Pixel coordinate grounding data
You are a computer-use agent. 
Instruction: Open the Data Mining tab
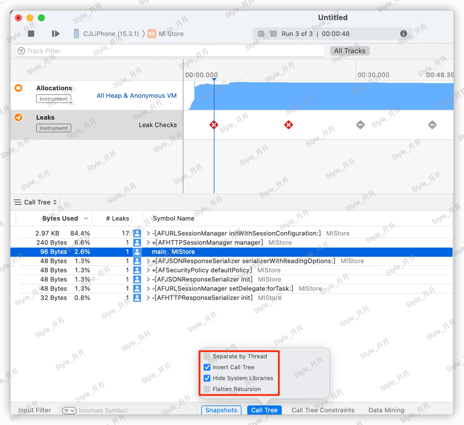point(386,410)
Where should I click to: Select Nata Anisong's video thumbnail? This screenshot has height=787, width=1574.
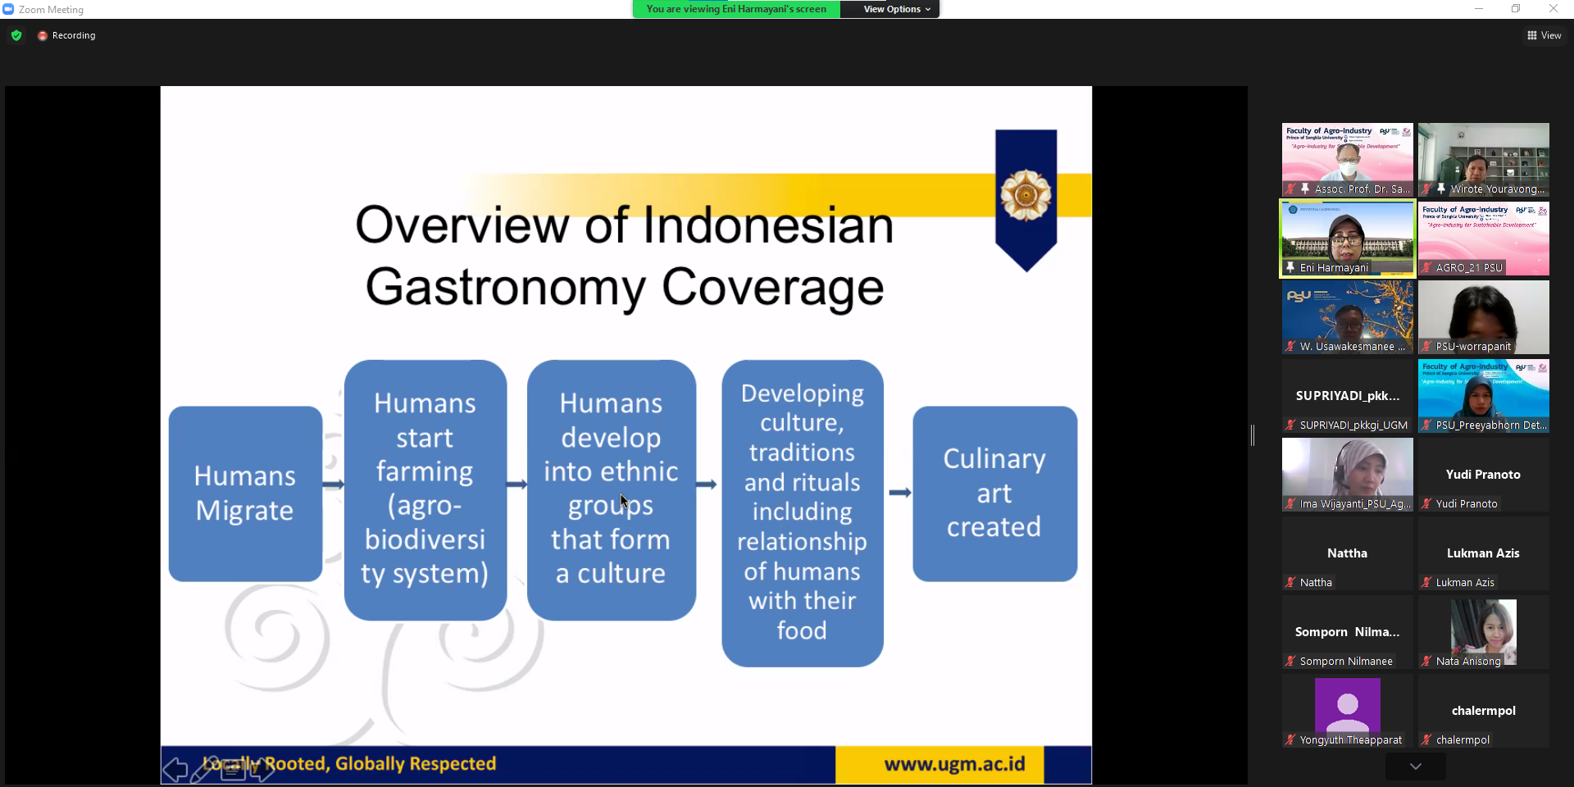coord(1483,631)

• [Task objective]:
The line containing "Where should I" and all lines after it, through the last line of the records, should be returned exactly. Omit the pictures.

• [Answer space]:
Where should I click to: Select Nata Anisong's video thumbnail? This screenshot has height=787, width=1574.
coord(1483,631)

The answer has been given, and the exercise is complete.